# The problem:
Each record below should be output verbatim, without pictures.

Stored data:
=-=-=-=-=
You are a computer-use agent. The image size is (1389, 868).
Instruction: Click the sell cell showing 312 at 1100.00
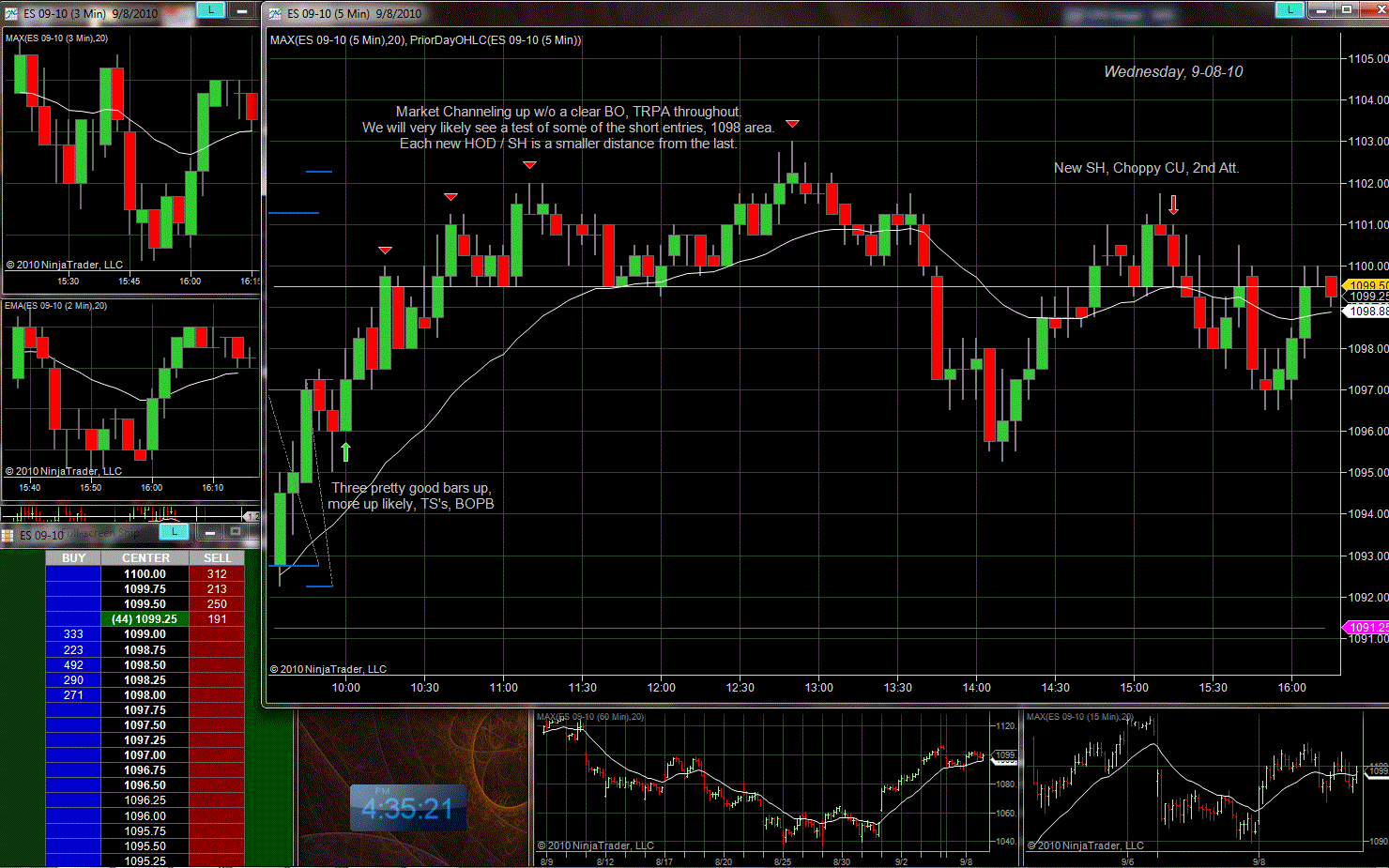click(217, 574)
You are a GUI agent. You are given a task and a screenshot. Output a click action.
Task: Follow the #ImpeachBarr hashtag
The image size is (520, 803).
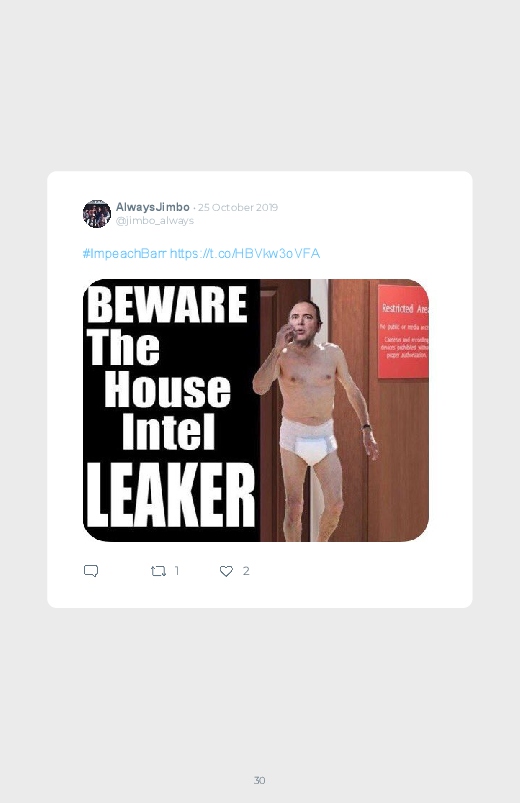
=-=-=-=-=
# Solution for this problem:
You are a computer-use agent. The image size is (1389, 868).
Instruction: Click the sell cell showing 312 at 1100.00
click(217, 574)
You are a GUI agent. You are given a task and a screenshot. Output a click action.
Task: Follow the #ImpeachBarr hashtag
The image size is (520, 803).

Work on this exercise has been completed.